Some records |
start

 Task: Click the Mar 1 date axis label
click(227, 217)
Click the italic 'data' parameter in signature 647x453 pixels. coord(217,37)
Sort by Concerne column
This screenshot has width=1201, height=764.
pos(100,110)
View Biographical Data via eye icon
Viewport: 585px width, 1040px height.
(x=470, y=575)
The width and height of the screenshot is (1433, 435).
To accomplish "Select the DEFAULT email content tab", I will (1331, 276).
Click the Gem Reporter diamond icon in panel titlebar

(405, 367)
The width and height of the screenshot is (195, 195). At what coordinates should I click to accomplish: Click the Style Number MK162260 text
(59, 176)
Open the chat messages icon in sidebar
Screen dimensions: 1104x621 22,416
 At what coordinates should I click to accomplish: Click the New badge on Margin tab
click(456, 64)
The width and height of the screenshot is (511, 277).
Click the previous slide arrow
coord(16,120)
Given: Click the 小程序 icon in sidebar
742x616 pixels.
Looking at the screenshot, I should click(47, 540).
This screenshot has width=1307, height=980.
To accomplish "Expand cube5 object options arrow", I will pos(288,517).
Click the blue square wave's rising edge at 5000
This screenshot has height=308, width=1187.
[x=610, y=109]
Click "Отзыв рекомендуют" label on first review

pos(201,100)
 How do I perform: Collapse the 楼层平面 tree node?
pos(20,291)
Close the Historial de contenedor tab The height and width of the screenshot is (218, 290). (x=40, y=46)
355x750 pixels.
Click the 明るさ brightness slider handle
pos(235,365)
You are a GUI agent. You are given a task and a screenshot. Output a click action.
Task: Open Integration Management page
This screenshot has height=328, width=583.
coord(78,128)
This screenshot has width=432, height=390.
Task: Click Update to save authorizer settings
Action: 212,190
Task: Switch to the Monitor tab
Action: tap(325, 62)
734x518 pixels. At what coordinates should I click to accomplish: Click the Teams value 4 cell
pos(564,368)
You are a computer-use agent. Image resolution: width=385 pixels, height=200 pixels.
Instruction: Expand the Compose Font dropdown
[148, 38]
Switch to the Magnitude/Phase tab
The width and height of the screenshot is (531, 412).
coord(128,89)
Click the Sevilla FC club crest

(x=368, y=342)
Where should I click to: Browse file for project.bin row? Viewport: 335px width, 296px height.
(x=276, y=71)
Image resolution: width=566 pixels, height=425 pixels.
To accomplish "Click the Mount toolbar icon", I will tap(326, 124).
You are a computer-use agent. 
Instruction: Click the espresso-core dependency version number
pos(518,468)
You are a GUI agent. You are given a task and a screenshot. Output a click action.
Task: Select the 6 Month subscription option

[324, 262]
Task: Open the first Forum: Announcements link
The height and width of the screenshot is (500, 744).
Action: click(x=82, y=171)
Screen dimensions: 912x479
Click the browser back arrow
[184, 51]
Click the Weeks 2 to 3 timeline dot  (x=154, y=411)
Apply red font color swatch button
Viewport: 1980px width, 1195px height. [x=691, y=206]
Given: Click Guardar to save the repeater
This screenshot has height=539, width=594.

end

WHAT IS REQUIRED | Reproduce the listing above with every "pixels" changed to "px" and all other text left as it is.

SOLVED EXERCISE |
 Task: Click the Mar 1 date axis label
click(227, 217)
Click the italic 'data' parameter in signature 647x453 px. coord(217,37)
Sort by Concerne column
This screenshot has width=1201, height=764.
pos(100,110)
View Biographical Data via eye icon
Viewport: 585px width, 1040px height.
(x=470, y=575)
The width and height of the screenshot is (1433, 435).
To accomplish "Select the DEFAULT email content tab", I will (1331, 276).
Click the Gem Reporter diamond icon in panel titlebar

(405, 367)
The width and height of the screenshot is (195, 195). At what coordinates should I click to accomplish: Click the Style Number MK162260 text
(59, 176)
Open the chat messages icon in sidebar
Screen dimensions: 1104x621 22,416
 At what coordinates should I click to accomplish: Click the New badge on Margin tab
click(456, 64)
The width and height of the screenshot is (511, 277).
Click the previous slide arrow
coord(16,120)
Given: Click the 小程序 icon in sidebar
742x616 px.
Looking at the screenshot, I should click(47, 540).
This screenshot has width=1307, height=980.
To accomplish "Expand cube5 object options arrow", I will pos(288,517).
Click the blue square wave's rising edge at 5000
This screenshot has height=308, width=1187.
[x=610, y=109]
Click "Отзыв рекомендуют" label on first review

pos(201,100)
 How do I perform: Collapse the 楼层平面 tree node?
pos(20,291)
Close the Historial de contenedor tab The height and width of the screenshot is (218, 290). (x=40, y=46)
355x750 px.
Click the 明るさ brightness slider handle
pos(235,365)
You are a GUI agent. You are given a task and a screenshot. Output a click action.
Task: Open Integration Management page
This screenshot has height=328, width=583.
coord(78,128)
This screenshot has width=432, height=390.
Task: Click Update to save authorizer settings
Action: 212,190
Task: Switch to the Monitor tab
Action: tap(325, 62)
734x518 px. At what coordinates should I click to accomplish: Click the Teams value 4 cell
pos(564,368)
You are a computer-use agent. Image resolution: width=385 px, height=200 px.
Instruction: Expand the Compose Font dropdown
[148, 38]
Switch to the Magnitude/Phase tab
The width and height of the screenshot is (531, 412).
coord(128,89)
Click the Sevilla FC club crest

(x=368, y=342)
Where should I click to: Browse file for project.bin row? Viewport: 335px width, 296px height.
(x=276, y=71)
Image resolution: width=566 px, height=425 px.
To accomplish "Click the Mount toolbar icon", I will tap(326, 124).
You are a computer-use agent. 
Instruction: Click the espresso-core dependency version number
pos(518,468)
You are a GUI agent. You are given a task and a screenshot. Output a click action.
Task: Select the 6 Month subscription option

[324, 262]
Task: Open the first Forum: Announcements link
The height and width of the screenshot is (500, 744).
Action: click(x=82, y=171)
Screen dimensions: 912x479
Click the browser back arrow
[184, 51]
Click the Weeks 2 to 3 timeline dot  (x=154, y=411)
Apply red font color swatch button
Viewport: 1980px width, 1195px height. [x=691, y=206]
Given: Click Guardar to save the repeater
This screenshot has height=539, width=594.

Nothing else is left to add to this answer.